In high school, I expressed an interest in learning more about photography as a hobby. My school had a photography class that I took, and I loved it. And remember that this was in the days of using actual film in your cameras, but my mom talked me out of it telling me that it’s too expensive a hobby, and since I’m so lazy, I would lose interest in it after investing in all the equipment.
That word has haunted me. It’s lived with me for decades. In spite of the fact that I spent years, often working two jobs, that I built a pretty nice career without a college degree, that I became respected and sought after for my knowledge in my technology field… In spite of the fact that I never once missed a mortgage payment, raised three amazing kids, have had a 36 – almost 37-year marriage, the word ‘lazy’ has haunted me. Starting at the age of 45, I earned my Associate’s and Bachelor’s degrees while working full-time. I earned my Master’s while working as a pastor… That word was with me the whole time. It wasn’t until years later – just a few years ago – that I came to terms with that word and became, in my opinion, free of it. I now own that word; it does not own me.
Our words have the power to bless someone as much as they have the power to damn someone. Our words can break the spirit of others – a blaspheme against the spirit, to be sure. But we must not lose sight of the fact that our words also have the power to break the spirit in OURSELVES. We can become enslaved to all the negative words, opinions, viewpoints that others have directed at us if we allow it. We become our own worst enemies when we start to believe the negative spirit-breaking garbage that others would have us believe.
What are the words, what is the poison that is killing your Spirit? What is it that you have convinced yourself that you cannot achieve because of what someone else said? I am reminded of the famous quote attributed to Henry Ford that says, “whether you believe you can do a thing or not, either way, you’re right.” We are a small church. We are not the smallest in our conference, but we’re close to it.

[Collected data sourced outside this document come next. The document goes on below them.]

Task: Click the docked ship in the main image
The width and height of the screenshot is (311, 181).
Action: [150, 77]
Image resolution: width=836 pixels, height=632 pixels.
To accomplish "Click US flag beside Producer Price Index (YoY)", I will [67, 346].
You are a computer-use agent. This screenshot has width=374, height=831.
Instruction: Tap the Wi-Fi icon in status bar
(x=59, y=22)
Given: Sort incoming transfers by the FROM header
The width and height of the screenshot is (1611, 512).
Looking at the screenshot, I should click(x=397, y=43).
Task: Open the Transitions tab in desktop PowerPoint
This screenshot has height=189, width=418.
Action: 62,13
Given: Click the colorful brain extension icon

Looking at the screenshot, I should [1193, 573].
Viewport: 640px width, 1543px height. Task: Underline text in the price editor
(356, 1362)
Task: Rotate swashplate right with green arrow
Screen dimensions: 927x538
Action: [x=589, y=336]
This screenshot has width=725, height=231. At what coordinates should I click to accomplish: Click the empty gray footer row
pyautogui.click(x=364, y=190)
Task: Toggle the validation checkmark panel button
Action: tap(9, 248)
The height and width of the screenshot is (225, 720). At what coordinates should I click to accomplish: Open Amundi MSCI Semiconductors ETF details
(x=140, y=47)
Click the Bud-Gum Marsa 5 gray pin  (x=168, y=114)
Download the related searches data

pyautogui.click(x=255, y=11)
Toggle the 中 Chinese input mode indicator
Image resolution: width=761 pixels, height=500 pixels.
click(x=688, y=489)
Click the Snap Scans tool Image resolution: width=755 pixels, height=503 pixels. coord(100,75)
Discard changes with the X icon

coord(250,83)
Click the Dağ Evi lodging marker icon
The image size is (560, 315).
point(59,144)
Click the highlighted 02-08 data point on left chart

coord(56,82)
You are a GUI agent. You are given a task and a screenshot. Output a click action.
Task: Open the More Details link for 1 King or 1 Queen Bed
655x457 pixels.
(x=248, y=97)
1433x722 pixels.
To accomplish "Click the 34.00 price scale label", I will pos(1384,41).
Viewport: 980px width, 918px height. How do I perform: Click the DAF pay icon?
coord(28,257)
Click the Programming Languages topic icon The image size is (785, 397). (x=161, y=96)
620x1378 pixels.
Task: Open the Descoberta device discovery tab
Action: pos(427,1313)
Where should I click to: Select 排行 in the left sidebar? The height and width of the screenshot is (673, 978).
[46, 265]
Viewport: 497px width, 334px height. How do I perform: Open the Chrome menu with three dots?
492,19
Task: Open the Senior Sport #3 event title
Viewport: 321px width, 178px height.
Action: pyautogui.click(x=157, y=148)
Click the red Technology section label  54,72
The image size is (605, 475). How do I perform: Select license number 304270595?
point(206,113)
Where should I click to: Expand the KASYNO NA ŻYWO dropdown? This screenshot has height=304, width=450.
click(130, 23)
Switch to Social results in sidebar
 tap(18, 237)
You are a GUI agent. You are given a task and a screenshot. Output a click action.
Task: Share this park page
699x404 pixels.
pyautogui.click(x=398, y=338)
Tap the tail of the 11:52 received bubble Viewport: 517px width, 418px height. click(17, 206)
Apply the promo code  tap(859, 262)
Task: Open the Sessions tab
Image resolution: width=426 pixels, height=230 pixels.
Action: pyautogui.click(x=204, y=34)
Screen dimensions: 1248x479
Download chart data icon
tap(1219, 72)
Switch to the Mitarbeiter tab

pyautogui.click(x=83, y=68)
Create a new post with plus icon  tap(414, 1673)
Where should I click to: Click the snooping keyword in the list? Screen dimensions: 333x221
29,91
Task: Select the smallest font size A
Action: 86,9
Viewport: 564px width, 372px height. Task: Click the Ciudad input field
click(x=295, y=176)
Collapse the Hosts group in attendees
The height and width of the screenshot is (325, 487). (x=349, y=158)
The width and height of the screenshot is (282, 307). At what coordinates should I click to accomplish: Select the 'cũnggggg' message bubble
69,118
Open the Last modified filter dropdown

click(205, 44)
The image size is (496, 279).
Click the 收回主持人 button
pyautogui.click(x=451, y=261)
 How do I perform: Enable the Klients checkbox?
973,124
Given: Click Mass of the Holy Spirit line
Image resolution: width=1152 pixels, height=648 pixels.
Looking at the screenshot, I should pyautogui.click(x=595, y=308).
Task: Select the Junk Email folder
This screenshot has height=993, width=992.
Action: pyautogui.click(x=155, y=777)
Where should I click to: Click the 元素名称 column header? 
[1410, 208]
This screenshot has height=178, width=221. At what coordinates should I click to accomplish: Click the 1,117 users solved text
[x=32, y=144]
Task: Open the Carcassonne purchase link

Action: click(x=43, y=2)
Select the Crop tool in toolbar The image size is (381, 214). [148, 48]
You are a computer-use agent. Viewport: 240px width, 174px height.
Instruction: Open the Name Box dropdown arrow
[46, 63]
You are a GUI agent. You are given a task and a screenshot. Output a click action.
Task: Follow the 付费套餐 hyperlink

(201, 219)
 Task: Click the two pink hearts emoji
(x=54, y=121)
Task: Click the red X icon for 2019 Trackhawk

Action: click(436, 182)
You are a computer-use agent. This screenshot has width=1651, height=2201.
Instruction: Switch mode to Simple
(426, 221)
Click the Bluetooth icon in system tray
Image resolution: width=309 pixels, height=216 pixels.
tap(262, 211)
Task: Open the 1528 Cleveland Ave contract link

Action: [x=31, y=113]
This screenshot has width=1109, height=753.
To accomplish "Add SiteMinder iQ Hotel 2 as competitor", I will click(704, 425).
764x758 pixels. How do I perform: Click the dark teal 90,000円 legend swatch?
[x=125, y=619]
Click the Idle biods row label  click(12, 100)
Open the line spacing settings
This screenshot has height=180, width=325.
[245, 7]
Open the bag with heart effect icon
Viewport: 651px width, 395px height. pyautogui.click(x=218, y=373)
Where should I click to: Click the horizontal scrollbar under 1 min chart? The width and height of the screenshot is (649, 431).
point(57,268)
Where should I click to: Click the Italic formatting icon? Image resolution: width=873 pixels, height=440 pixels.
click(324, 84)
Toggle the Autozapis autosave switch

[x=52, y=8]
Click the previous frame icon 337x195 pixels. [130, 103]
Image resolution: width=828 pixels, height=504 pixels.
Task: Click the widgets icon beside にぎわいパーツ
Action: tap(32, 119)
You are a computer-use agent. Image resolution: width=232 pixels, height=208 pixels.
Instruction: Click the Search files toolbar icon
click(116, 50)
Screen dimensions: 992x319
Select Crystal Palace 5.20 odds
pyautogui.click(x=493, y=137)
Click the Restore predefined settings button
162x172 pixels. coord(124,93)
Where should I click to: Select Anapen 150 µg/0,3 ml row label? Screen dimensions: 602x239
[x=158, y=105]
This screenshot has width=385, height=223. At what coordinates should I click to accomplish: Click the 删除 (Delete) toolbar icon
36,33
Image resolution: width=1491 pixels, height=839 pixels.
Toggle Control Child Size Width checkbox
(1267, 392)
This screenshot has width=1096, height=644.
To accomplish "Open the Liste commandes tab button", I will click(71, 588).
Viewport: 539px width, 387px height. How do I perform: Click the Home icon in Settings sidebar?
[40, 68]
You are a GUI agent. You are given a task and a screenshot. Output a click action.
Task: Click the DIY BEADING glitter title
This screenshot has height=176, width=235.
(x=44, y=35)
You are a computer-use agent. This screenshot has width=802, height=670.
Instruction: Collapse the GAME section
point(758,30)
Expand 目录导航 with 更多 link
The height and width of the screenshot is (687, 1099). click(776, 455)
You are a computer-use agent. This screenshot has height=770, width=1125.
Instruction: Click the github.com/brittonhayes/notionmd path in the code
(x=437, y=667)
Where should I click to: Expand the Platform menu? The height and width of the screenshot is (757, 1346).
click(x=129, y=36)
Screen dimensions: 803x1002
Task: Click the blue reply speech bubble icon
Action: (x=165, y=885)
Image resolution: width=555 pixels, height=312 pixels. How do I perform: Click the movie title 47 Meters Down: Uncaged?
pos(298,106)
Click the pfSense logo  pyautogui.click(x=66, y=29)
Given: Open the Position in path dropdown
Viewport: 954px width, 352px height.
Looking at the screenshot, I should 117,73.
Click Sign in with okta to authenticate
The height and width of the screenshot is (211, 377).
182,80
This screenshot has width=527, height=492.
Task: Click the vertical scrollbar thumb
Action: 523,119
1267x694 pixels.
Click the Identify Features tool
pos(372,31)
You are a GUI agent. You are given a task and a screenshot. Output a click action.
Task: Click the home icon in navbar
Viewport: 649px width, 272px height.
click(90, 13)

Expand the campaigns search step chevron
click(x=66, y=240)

I have seen good decent church people convinced of their own inability, and therefore becoming a dying church. We must now allow the Spirit within this place to be denied. We must not allow the Spirit within this church to die.
I have seen firsthand what this church can do. I have seen with my own eyes the ability that exists when the Spirit is present, when the Spirit is fed. When we put aside those words that convince us that we cannot do something, the Spirit enables us to step up and to be the church that we are capable of being, lifting ourselves and lifting others up, being filled with joy, being overflowing with hope.
This is our chance to bring a spirit of resurrection to this place. The Holy Spirit is present in this place, and the sooner we become convinced of that, the sooner we will see the new life that is possible in Jesus Christ our savior. We need not surrender to the death that comes from negativity. This is our time to say YES to the Holy Spirit, to say YES to God’s grace; to say YES to new life, new hope, new love.
There is nothing this church cannot do, for the Spirit is alive and well in this place.
To God be the glory.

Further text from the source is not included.